And Jim didn’t feel like he could either. He looked at the teenagers, Goths, and their tattoos and picked at his Nachos Supreme. He’d never had a tattoo -- was it too late? Was he forever past that kind of self-decoration? The last woman he’d sold a house to had been in her sixties and had several tattoos, some, she informed him, in places you couldn’t even see anymore. She’d make a joke about not drinking the Kool-Aid every time she saw him, (ha! was his bitter forced laugh, ha ha!)
He and his wife Marie had met a few years ago. He had felt a tenderness toward her, had felt happy not to have to go everywhere alone. His mother told him not to marry her -- you have to burn for each other or it’s all shit before long. He told her that she sounded like one of the teenagers Marie taught and she told him that teenagers knew about love because they had more time for it than the rest of us.
I don’t want to burn, Ma, Jim said. I want to grow up. Settle.
Then don’t tell me when she leaves you for someone she burns for.
And now she was dead and her prediction had come true.

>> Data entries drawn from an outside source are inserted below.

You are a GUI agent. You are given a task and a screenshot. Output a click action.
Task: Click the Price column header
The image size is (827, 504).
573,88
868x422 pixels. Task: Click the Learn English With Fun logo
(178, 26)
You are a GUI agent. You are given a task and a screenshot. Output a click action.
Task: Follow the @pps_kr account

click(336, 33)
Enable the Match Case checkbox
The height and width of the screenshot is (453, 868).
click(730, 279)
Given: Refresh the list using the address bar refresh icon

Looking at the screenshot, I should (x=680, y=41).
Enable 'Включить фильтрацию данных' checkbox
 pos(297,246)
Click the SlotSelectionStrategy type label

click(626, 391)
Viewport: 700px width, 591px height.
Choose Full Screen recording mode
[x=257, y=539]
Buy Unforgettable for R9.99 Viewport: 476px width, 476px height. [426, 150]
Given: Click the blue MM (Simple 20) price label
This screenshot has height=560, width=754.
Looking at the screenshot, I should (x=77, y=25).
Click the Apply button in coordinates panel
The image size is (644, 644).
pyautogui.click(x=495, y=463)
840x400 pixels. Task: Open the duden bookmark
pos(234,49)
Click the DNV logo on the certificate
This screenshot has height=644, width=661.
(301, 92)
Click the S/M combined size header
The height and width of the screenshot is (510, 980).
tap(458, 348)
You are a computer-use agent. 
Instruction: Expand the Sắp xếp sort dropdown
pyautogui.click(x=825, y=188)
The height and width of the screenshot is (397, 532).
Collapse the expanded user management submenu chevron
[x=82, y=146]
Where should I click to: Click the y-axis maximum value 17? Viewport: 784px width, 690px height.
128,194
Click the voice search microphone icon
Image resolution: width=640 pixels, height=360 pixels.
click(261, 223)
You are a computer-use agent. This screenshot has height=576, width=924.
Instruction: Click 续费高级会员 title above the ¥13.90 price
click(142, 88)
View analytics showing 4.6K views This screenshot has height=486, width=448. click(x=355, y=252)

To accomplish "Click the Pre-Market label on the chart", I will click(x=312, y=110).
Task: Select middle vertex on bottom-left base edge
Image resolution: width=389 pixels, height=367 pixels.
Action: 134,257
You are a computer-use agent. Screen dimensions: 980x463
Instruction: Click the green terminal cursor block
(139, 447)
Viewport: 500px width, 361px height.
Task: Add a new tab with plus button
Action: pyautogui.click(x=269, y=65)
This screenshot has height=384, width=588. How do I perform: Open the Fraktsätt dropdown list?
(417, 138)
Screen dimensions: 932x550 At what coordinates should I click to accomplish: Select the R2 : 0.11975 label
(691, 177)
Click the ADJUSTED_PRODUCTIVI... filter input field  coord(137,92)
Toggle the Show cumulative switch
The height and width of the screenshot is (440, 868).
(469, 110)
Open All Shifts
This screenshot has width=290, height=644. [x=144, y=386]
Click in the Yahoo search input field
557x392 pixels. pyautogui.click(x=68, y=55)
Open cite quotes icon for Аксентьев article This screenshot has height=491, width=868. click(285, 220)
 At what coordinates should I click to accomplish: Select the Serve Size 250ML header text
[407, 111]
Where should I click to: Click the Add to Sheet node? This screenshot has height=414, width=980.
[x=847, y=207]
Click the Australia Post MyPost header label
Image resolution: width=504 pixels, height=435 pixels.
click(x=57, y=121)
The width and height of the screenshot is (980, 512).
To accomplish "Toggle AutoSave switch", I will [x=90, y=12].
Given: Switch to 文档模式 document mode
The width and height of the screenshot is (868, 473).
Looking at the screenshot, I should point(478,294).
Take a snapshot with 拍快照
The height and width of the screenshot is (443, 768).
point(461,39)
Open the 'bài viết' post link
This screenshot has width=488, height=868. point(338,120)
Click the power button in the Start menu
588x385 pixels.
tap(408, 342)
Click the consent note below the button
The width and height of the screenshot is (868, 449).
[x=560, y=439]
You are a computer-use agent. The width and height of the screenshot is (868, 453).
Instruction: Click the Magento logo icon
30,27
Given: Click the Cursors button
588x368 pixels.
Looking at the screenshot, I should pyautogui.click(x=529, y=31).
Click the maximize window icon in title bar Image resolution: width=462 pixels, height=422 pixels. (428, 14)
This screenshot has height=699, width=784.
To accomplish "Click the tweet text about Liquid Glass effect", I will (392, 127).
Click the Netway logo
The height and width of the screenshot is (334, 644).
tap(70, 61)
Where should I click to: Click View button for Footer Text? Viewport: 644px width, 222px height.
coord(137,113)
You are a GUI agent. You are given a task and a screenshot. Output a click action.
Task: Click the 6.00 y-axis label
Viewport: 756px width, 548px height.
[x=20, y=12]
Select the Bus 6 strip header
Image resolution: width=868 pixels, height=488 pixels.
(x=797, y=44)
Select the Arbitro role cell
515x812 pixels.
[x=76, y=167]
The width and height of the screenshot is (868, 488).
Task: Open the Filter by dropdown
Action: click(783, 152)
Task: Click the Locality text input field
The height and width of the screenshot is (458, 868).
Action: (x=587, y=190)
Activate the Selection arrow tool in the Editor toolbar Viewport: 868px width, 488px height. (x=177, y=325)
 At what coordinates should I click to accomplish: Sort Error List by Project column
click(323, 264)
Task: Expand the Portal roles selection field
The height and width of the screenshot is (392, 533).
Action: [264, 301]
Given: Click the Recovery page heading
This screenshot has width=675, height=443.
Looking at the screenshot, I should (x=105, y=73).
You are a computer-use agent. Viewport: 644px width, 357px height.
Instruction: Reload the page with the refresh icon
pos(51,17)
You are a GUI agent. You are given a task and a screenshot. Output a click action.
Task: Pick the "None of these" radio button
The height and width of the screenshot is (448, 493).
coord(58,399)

Jim knew about the affair because Marie had lost weight and starting dressing up for work, tight skirts and all that look at me cleavage and smiling to herself like some kind of half-wit. Also, her colleague Donny’s wife had called and said, Did you know Donny is sleeping with Marie? (God, he couldn’t believe it; he would have thought that Marie would have been mortified to sleep with someone named Donny given the Osmonds, but perhaps she called him Don to mitigate the humiliation.) Me, I could give a shit, it’s a relief that he can get his needs met by another woman, but you, you might be suffering.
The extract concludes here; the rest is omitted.